In terms of speech production, while adolescents with ASD were clearly responsive to social context, they produce less speech overall, as well as speech that is less complex, in the presence of visible but not non-visible listeners relative to TD adolescents. These findings demonstrate that social context negatively impacts ASD adolescents’ speech above and beyond pre-existing speech communication deficits in these areas. However, production of many dysfluencies, including discourse markers and silent pauses, did not differ as a function of listener visibility in ASD. Thus, only some speech-related deficits in ASD are exacerbated by the social context of communication. Although we did not examine whether the semantic content of speech differs between TD and ASD, this finding is notable when considered in conjunction with the finding that adolescents with ASD produced gestures that differed qualitatively in terms of their meaning relative to speech, particularly in the presence of visible listeners. These results provide further evidence that social context plays a greater role in the communication deficits characterizing ASD than language processing deficits in and of themselves.

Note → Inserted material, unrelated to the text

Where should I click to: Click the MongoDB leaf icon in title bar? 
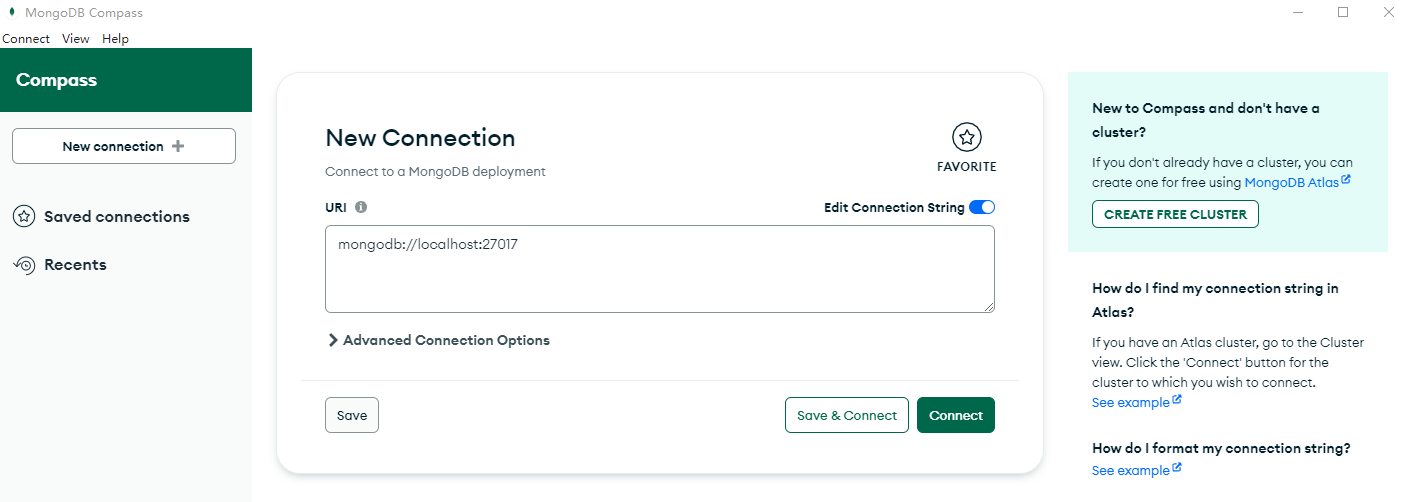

Caveats of this study include that the results may be restricted to high-functioning individuals with ASD, who are capable of fluent communication via both speech and gesture, and may not apply to lower-functioning individuals with ASD. Furthermore, the results are based on an experimental narrative retelling task, rather than unstructured communication, which was necessary to manipulate the social context of communication in a controlled manner. Thus, future research should examine communication via speech and gesture in a more naturalistic context, and across a broader range of functioning levels in ASD to determine the robustness of the findings.

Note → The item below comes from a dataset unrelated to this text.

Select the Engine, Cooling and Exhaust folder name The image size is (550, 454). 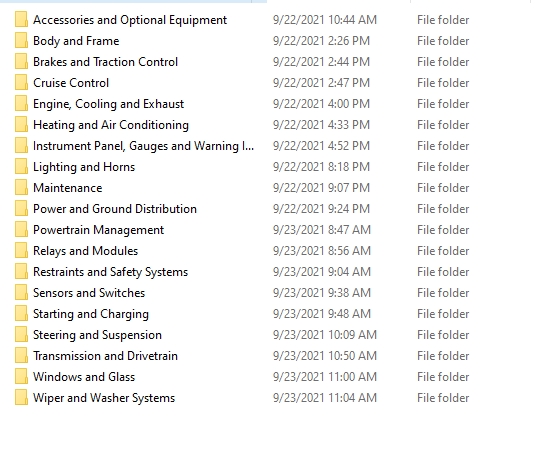[108, 104]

Taken together, the results of this study indicate that, unlike TD adolescents, adolescents with ASD encounter difficulty using speech and gesture to communicate effectively in the presence of visible listeners. Although not all factors reached significance, for the most part, differences in speech and gesture between ASD and TD were greater in scope and magnitude in the presence of a visible listener. Moreover, communicative coherence related to clinically relevant communication deficits in ASD to a significantly greater degree in the presence of a visible listener than a non-visible listener. These results suggest that social processing deficits contribute to communication deficits in fluent, high functioning ASD more than language deficits. This pattern of results contrasts with the new DSM-5 criteria for ASD, which now combine social and language deficits within a single diagnostic criterion. For high-functioning adolescents with ASD, the results presented here suggest that treatments addressing the impact of social context on speech and gesture production would particularly help to improve communication impairments.